• [Document passage]

########

Draft-Dodgers: The Analysis

So, I've been thinking about some further observation I can make regarding the content of my recent post on "Canadian Draft-Dodgers and the Historical Jesus," and I'll add them here.

The most significant point to be made regards a distinction historical judgment and historical explanation. When I found the two documents to which I referred (a 1917 US draft registration card filled out by an Albert Bernier in Waterbury, Conn., and a 1921 Canadian census form detailing the household of an Albert Bernier) and determined that this Albert Bernier was most likely my great-grandfather I made a historical judgment. When I from that observed that this data together indicated that he was in Waterbury, Conn., from no earlier than 1917 until no later than 1920, that two was historical judgment. They had not yet risen to the level of explanation, as they tell me nothing about my great-grandfather's motivations in first moving from Québec to Waterbury, and then back again. Explanation only occurred when I suggested that he was, like many Québécois, concerned about being drafted into World War I army (which Canada entered in 1914) and thus moved to Connecticut to avoid this possibility; and that then, not long after the war was over, he returned to Québec.

There is an interesting parallel here with historical Jesus studies. So much of historical Jesus has been fixated upon determining what Jesus said or did. This was of course the origin of the criteria. This however was to focus attention upon historical judgment rather than explanation. It moreover asked the wrong question with regards to judgment. It sets out to ask "Did Jesus do or say this thing attributed to him in the gospels?", but that only works as a question if one supposes that what we have in the gospels are a miscellany of potential events, and that the work of historical judgment is to determine which potential events were in fact actual. That is just silliness of course, as the gospels are not a miscellany of events.

########

• [What the task requires] Continue the post on historical judgment, historical explanation, and the historical Jesus, starting after its final sentence.

########

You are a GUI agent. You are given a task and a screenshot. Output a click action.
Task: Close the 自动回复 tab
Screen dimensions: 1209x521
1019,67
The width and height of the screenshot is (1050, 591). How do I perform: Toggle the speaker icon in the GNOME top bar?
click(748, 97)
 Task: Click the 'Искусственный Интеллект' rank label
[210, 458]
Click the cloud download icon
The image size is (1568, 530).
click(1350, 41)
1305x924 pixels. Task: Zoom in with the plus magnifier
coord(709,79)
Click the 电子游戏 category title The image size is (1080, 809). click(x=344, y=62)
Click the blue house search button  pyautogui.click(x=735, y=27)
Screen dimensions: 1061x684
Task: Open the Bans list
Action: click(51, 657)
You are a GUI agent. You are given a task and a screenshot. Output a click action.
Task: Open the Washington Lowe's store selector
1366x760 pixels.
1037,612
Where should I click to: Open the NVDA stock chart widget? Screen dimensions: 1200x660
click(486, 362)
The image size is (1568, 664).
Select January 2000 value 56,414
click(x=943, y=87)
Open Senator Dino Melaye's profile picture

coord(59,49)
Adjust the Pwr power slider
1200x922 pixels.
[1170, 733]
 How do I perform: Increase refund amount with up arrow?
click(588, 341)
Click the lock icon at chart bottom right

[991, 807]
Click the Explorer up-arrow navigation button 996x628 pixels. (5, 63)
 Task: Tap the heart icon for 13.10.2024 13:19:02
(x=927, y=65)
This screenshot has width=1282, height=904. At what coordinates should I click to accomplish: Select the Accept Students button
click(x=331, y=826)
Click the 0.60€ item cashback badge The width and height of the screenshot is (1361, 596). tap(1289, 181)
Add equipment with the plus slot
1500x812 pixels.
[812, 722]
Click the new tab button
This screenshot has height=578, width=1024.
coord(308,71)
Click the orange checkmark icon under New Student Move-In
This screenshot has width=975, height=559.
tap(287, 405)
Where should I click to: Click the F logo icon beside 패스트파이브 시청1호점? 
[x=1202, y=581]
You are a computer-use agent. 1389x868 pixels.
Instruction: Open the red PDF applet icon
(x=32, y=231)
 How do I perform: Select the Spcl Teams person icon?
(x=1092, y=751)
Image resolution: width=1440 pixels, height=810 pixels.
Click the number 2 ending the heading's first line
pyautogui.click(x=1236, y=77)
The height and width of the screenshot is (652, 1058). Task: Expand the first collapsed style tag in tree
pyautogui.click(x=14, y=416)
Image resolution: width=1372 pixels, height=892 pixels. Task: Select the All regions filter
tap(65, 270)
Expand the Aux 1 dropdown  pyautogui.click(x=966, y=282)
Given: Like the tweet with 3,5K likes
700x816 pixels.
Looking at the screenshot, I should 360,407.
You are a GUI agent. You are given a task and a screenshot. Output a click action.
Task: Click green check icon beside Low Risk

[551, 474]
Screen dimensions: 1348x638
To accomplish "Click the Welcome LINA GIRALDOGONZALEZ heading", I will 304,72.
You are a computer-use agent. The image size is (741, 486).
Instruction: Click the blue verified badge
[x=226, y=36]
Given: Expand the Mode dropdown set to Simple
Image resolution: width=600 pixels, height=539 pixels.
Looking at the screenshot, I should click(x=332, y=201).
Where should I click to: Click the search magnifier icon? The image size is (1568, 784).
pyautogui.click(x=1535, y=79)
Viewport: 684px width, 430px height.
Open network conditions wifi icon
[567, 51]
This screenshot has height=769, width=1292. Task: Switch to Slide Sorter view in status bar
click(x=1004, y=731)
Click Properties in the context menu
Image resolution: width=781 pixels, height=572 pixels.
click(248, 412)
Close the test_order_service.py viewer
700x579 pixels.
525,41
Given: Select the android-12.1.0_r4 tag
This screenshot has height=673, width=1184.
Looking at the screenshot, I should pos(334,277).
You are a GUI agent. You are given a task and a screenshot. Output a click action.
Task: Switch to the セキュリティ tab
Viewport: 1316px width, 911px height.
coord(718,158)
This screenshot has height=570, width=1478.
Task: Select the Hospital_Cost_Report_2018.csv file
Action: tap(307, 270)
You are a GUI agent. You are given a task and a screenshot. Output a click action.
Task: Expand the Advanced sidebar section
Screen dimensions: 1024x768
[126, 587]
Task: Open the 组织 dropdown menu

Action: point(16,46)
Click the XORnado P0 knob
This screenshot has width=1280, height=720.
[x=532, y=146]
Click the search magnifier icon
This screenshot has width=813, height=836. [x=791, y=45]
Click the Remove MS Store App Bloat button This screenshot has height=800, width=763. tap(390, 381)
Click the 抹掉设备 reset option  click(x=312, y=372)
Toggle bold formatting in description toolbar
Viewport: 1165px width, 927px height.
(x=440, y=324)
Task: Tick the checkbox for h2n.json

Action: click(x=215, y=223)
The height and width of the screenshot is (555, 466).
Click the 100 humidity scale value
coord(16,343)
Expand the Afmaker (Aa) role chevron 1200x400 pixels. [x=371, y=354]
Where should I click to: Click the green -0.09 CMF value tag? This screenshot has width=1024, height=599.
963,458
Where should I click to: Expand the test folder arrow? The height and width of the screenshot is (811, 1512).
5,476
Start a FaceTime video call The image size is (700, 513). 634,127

########

• [Task response]
This leads to a second observation. Historical investigation proceeds not from data but rather from questions. Well, that requires some qualification. The questions that we ask of course usually rise out of our observation of the data. But it becomes investigation proper when we articulate a clear question, the answer to which we seek by inferences drawn from consulting the data. An example. I note that both Matthew and Luke contain accounts of Jesus' conception, in which it is said that although his mother became pregnant with him prior to her marriage to his putative father, that's okay because it was the Holy Spirit who got her in a family way. I ask myself, "Why do they contain these accounts?" Historical investigation begins. I note that whilst Matthew links this with Isaiah 7:14, the prophecy that a virgin will conceive (that this might be a misreading of Isaiah is quite beside the point for my present purposes), Luke makes no such linkage. He sets out to show that Mary was a faithful servant of the Lord and seems to be linking up the virgin birth with HB themes around miraculous conception. Now, it seems to me that the very fact that he makes different doctrinal points than Matthew suggests that the two evangelists are not in the first instance motivated by doctrinal concerns; rather, it strikes me that each has learned something about Jesus that they have sought to situate within an appropriate theological perspective.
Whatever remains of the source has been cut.